La politique, cependant, l’emporte toujours sur l’économie, et lorsque Poutine rencontrera Shaykh Muhammad bin Zayed al-Nahyan, prince héritier d’Abou Dhabi et commandant suprême adjoint des forces armées des Émirats arabes unis, connu sous le nom informel de «MBZ», ce sera pour faire le point sur la situation extrêmement délicate de la région du Moyen-Orient, où les acteurs radicaux sont en plein essor.
Les deux parties parleront sans doute de l’Iran et des tensions croissantes avec l’Amérique. Les Émirats arabes unis ont déployé de grands efforts au cours de l’été pour ramener la diplomatie, l’ordre et la paix, alors qu’il semblait que ces valeurs risquaient de sombrer dans le conflit.
Dans le cadre de leur engagement en faveur de l’ordre et de la paix, les Émirats arabes unis ont fait de la lutte contre le fléau de l’islamisme la pierre angulaire de leur politique régionale. Pour ce faire, Abu Dhabi a utilisé à la fois le pouvoir de la coercition et le pouvoir de la persuasion.
Un exemple de puissance de coercition peut être vu en Libye, où les Émirats arabes unis soutiennent (tout comme la Russie) un effort du général Khalifa Haftar et de son armée nationale libyenne (LNA) pour réprimer le chaos et l’extrémisme à Tripoli afin de rétablir l’ordre dans ce pays, pour qu’il ne serve pas de plate-forme pour déstabiliser ses voisins.
Les Émirats arabes unis ont également mené une guerre idéologique contre les islamistes, et cet élément «plus doux» a peut-être été mieux résumé par la visite du pape de Rome en février, le premier pontife à mettre pied sur le sol du golfe Arabique. Par la suite, le pape François a exercé son ministère auprès de la minorité chrétienne des Émirats.
«La Russie reconnaît l’importance des EAU pour la paix et la stabilité. «Shaykh Muhammad bin Zayed al-Nahyan est l’un des principaux dirigeants, non seulement dans la région du Golfe, mais dans tout le monde arabe», a déclaré Leonid Slutsky, président de la commission des affaires internationales de la Douma d’État russe, à Gulf News à Moscou. «Il joue un rôle très positif dans la région. Il va y avoir une discussion franche entre les deux dirigeants à Abu Dhabi».
La Russie connaît bien le problème du militantisme islamiste. Dans un passé récent, Moscou a mené deux guerres sanglantes contre les insurgés islamistes en Tchétchénie, qui ont tenté d’arracher cette république à la Fédération de Russie et a dû faire face à une vague d’attaques terroristes dans ses grandes villes — des attentats à la bombe dans des appartements aux sièges des établissements scolaires.

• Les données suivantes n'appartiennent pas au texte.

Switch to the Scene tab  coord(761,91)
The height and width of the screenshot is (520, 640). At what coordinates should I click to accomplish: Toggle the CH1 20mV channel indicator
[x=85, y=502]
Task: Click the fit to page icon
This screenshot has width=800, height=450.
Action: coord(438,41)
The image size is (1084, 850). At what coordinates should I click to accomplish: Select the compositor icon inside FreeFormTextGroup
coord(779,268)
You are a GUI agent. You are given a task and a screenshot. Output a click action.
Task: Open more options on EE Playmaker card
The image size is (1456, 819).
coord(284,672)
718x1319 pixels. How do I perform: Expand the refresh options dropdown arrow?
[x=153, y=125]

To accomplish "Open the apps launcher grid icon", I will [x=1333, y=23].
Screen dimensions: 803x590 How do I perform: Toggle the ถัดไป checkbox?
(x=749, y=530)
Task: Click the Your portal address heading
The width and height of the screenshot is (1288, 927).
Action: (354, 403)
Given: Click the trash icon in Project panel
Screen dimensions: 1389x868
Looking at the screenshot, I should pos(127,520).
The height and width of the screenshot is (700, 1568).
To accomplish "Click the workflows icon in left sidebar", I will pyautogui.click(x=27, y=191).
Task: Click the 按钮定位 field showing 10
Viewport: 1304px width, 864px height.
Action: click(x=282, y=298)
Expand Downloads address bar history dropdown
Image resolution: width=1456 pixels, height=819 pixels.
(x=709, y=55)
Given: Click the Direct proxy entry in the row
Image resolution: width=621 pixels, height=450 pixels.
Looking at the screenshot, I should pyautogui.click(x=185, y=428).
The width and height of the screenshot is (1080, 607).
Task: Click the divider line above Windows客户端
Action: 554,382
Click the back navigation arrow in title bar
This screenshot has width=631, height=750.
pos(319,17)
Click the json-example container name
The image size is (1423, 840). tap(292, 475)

Après avoir vaincu l’insurrection extrémiste en Tchétchénie, un nouveau gouvernement plus modéré a été mis en place, dirigé par Ramzan Kadyrov, et il a joué un rôle déterminant dans l’ouverture de Poutine au monde musulman. La Russie a été la cible d’un certain ressentiment de la part des musulmans en raison de l’occupation de l’Afghanistan par l’Union soviétique et, surtout après l’intervention russe controversée en Syrie, ce ressentiment s’est intensifié, bien que la Russie ait insisté qu’elle ne s’est rendue en Syrie que pour combattre les extrémistes liés à Al-Qaida et à l’État islamique.
Kadyrov a contribué à changer le récit selon lequel la Russie est hostile à l’islam. Shaykh Muhammad bin Zayed est devenu ami avec Kadyrov, de même que le dirigeant de facto en Arabie Saoudite, le prince héritier Muhammad bin Salman. Ensemble, ils ont travaillé à promouvoir la foi musulmane telle qu’elle a été conçue, avant que les extrémistes politiques ne s’en emparent.
Les liens stratégiques importants et croissants entre les Émirats arabes unis et la Russie sont très importants, en particulier lorsqu’ils peuvent contribuer à dépouiller l’Islam des perversions qui conduisent si souvent aux événements tragiques que nous voyons chaque jour dans nos médias. La réunion d’aujourd’hui commencera à tracer la voie à suivre.